The gastrohepatic omentum is divided along the liver edge in the avascular plane overlying the caudate lobe. A replaced left hepatic artery arising from the left gastric artery should be preserved when encountered in this area. Careful dissection inferiorly along the lesser curvature is performed to the right gastric vessels, which in almost all instances can be preserved and provides added blood supply to the gastric tube. The remnant gastrocolic omentum is freed from the greater curvature of the stomach with attention to preserving the right gastroepiploic vessels up to its origin at the gastroduodenal artery. A Kocher maneuver exposes the border of the superior mesenteric vessels. The hepatic flexure is taken down to allow full mobilization of the pylorus to the esophageal hiatus. A pyloromyotomy (or pyloroplasty) is routinely performed to limit gastric stasis as a consequence of vagal disruption.

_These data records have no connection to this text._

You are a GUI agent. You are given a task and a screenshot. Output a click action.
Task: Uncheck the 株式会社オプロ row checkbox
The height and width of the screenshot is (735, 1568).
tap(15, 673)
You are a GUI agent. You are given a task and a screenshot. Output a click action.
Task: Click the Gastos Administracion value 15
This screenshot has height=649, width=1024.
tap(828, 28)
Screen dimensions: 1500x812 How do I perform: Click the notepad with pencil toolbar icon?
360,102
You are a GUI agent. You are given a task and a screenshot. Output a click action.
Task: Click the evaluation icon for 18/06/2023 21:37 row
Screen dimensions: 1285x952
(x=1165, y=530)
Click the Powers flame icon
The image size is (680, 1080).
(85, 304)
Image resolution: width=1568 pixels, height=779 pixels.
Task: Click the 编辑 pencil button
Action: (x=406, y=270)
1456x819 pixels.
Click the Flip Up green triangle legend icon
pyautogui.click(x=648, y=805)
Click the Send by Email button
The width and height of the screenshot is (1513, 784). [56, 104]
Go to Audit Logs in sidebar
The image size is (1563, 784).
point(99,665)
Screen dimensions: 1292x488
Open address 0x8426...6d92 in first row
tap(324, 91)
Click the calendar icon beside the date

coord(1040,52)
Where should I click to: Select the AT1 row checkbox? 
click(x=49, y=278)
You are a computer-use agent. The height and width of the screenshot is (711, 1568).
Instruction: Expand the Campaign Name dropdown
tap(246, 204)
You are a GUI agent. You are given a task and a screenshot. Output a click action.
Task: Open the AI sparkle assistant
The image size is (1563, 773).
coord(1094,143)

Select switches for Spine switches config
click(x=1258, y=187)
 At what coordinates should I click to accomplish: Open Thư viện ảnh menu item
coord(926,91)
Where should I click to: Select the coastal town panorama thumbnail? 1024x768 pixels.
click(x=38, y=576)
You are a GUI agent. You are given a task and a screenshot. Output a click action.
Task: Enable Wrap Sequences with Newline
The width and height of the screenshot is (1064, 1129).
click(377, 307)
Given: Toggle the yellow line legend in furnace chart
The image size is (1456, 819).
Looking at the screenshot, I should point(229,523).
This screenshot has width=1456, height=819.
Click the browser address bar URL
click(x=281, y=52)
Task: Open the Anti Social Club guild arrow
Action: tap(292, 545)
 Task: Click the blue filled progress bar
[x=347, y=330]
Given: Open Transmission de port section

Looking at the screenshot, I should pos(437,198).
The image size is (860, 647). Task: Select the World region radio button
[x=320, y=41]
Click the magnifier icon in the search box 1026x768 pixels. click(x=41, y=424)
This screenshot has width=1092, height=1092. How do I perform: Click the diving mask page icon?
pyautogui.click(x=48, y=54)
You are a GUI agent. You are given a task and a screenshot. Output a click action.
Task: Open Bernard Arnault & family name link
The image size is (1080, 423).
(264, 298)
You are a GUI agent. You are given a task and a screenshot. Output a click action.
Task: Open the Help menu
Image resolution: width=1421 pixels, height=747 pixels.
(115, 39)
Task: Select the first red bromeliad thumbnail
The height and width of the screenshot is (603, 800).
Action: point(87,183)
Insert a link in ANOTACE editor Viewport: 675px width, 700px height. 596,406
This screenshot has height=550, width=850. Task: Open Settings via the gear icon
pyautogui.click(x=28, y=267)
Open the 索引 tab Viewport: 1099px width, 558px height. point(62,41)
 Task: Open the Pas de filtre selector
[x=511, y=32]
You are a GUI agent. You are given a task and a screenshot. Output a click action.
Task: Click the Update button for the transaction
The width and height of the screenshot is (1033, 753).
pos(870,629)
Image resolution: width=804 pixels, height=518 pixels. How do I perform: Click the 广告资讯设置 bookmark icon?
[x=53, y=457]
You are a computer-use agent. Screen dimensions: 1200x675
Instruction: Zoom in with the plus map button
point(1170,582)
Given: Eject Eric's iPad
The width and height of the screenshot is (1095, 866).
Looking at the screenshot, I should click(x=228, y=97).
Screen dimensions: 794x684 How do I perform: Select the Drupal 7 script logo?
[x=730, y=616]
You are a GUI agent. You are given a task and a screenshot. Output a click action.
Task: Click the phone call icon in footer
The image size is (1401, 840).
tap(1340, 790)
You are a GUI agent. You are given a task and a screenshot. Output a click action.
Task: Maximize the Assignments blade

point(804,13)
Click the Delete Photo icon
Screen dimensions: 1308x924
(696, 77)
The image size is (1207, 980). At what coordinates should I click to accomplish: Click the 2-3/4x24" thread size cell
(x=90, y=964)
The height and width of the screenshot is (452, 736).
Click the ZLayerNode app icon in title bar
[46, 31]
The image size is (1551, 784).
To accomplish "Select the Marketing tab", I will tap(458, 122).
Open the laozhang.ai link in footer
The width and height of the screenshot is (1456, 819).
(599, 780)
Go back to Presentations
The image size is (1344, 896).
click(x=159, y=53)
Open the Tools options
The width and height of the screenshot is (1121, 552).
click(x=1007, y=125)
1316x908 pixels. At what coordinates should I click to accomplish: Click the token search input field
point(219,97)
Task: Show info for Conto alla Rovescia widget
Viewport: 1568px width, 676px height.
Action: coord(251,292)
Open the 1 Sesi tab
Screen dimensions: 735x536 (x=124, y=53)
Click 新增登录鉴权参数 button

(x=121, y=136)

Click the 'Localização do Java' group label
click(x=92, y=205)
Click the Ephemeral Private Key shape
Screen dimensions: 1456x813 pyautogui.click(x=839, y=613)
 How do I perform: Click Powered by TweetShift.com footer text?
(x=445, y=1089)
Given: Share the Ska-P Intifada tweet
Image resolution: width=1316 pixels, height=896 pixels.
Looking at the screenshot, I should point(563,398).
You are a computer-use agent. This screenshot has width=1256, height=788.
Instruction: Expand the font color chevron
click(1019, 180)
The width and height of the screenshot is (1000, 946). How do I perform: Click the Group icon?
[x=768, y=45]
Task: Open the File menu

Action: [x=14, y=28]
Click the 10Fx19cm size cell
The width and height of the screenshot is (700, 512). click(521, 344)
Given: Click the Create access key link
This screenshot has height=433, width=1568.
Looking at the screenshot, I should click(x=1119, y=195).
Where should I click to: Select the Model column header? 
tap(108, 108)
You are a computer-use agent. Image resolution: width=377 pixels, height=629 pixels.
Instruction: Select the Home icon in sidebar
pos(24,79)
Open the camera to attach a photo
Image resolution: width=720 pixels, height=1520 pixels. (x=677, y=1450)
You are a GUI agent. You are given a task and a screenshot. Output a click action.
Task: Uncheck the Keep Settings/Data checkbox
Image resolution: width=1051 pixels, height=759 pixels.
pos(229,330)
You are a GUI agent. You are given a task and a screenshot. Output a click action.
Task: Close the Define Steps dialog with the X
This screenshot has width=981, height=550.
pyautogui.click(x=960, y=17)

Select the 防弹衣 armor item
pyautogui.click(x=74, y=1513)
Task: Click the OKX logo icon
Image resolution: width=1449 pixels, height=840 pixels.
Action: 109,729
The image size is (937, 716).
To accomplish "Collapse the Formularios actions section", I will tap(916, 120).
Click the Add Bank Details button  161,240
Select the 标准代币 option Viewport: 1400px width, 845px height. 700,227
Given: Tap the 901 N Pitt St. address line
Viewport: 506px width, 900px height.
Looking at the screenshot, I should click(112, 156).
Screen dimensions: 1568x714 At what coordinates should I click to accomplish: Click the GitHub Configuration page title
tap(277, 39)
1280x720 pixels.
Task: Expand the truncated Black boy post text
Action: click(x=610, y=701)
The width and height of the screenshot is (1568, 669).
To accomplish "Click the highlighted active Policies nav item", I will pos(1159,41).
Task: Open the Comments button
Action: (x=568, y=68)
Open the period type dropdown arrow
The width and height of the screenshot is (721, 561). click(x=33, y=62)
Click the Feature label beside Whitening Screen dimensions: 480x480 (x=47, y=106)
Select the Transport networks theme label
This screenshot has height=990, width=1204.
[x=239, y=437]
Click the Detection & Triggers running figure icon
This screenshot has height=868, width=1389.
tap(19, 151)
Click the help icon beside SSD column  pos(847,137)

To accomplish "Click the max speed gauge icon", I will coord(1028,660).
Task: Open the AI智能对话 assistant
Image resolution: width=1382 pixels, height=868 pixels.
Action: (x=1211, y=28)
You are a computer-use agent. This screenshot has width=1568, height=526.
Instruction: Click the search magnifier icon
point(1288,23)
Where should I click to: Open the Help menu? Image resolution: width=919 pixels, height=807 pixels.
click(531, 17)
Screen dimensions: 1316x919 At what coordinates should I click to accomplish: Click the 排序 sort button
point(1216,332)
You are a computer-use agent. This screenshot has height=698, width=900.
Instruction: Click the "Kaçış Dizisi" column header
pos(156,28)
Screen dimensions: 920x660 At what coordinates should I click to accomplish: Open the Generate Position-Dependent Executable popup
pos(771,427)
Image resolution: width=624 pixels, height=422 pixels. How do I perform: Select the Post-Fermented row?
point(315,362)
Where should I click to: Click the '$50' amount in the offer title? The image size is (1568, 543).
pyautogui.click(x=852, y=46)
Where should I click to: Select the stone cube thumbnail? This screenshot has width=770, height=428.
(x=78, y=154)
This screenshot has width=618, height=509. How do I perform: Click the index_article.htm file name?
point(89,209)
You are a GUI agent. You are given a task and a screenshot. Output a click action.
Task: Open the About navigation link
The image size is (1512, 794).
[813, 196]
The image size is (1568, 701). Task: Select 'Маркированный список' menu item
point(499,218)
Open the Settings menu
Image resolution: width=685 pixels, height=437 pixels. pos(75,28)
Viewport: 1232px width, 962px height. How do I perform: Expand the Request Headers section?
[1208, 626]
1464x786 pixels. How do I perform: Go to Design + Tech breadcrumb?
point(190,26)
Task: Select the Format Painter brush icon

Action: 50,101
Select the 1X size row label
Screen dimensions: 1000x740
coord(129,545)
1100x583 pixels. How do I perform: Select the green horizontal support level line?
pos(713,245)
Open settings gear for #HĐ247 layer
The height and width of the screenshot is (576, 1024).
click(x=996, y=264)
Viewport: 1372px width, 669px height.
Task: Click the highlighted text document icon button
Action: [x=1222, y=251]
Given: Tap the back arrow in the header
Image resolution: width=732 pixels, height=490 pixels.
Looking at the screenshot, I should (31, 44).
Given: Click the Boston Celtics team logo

Prior to division of the left gastric vessels, a common hepatic, celiac-axis, proximal splenic, and left gastric lymphadenectomy is performed with all nodal tissue swept up with the specimen (Fig. 87-2). With the stomach retracted anteriorly and superiorly, the left gastric artery and the coronary vein are ligated at their origins. All remaining posterior gastric vessels are divided and all nodal tissue around the crus of the diaphragm and the aorta is dissected. Once this is completed, the peritoneum overlying the esophageal hiatus is incised and the gastroesophageal junction is encircled with an umbilical tape, which is secured and used for traction during the mediastinal mobilization. The esophageal hiatus should be widened by dividing the crus with electrocautery after ligating the inferior phrenic vein. This creates excellent exposure of the inferior mediastinum that extends superiorly to the carina. The initial dissection of the distal esophagus is performed from pleura to pleura laterally and from pericardium to aorta in the anterior/posterior plane using alternating traction and counter traction, electrocautery, and liberal use of large hemoclips to incorporate the periesophageal soft tissue. Continual assessment of whether the esophagus is fixed to the adjacent spine, prevertebral fascia, aorta, pleura, or pericardium is carried out during the dissection until the carina is reached. If the pleura are traversed, a chest tube is inserted. Hemostasis is easily achieved with surgical packing when neccesary.